A rotating door is made from four rectangular sections, as indicated in the drawing. The mass of each section is 70 kg. A person pushes on the outer edge of one section with a force of F = 74 N that is directed perpendicular to the section. Determine the magnitude of the door's angular acceleration.
"in the drawing"
To determine the magnitude of the door's angular acceleration, we can use the formula for torque and rotational inertia.
The torque exerted on an object is given by the equation:
τ = I * α
Where:
τ is the torque,
I is the rotational inertia of the object, and
α is the angular acceleration.
The rotational inertia of an object depends on its shape and mass distribution.
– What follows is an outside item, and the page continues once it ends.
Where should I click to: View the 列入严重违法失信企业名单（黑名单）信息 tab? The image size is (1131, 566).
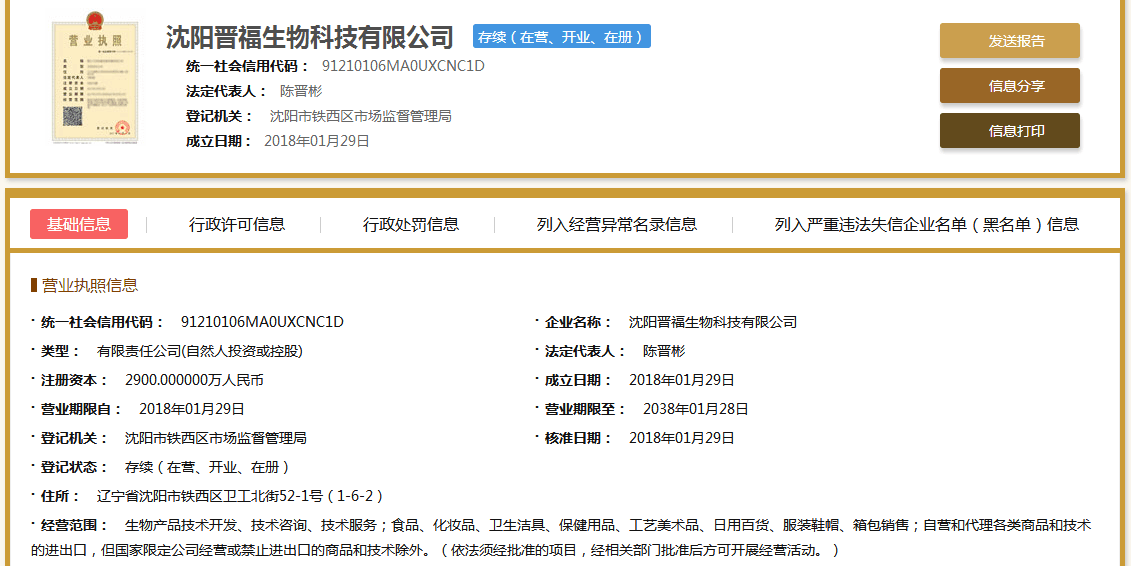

For a rectangular section rotating about an axis perpendicular to its face, the rotational inertia can be calculated using the formula:
I = (1/3) * m * h^2
Where:
m is the mass of the section, and
h is the height of the section.
Given that the mass of each section is 70 kg, and assuming the height of the section is known, we can calculate the rotational inertia.
Once we have the torque and rotational inertia, we can determine the magnitude of the angular acceleration using the formula:
α = τ / I
Let's assume the height of each section is h meters.
To determine the magnitude of the door's angular acceleration, we can use the equation for torque: τ = I * α, where τ is the torque, I is the moment of inertia, and α is the angular acceleration.
In this case, the torque can be calculated by multiplying the force applied to the outer edge of the section by the perpendicular distance between the force and the axis of rotation.
To find the perpendicular distance, we need to consider the geometry of the rotating door. Looking at the drawing, it seems that the door is divided into four rectangular sections, so the total length of the door would be 4 times the length of one section.
Since the force is applied perpendicular to the section, the distance between the force and the axis of rotation would be half the length of one section.
Therefore, the perpendicular distance is equal to 0.5 times the length of one section.
Substituting the given values, the torque τ = (74 N) * (0.5 * length of one section).
The moment of inertia for a rectangular section rotating about an axis perpendicular to its length can be calculated using the formula I = (1/3) * M * h^2, where M is the mass of the section and h is the length of the section.
Substituting the given values, the moment of inertia I = (1/3) * (70 kg) * (length of one section)^2.
Finally, we can calculate the angular acceleration α by rearranging the torque equation: α = τ / I.
Substituting the calculated values, α = [(74 N) * (0.5 * length of one section)] / [(1/3) * (70 kg) * (length of one section)^2].
Simplifying the expression would give us the magnitude of the door's angular acceleration.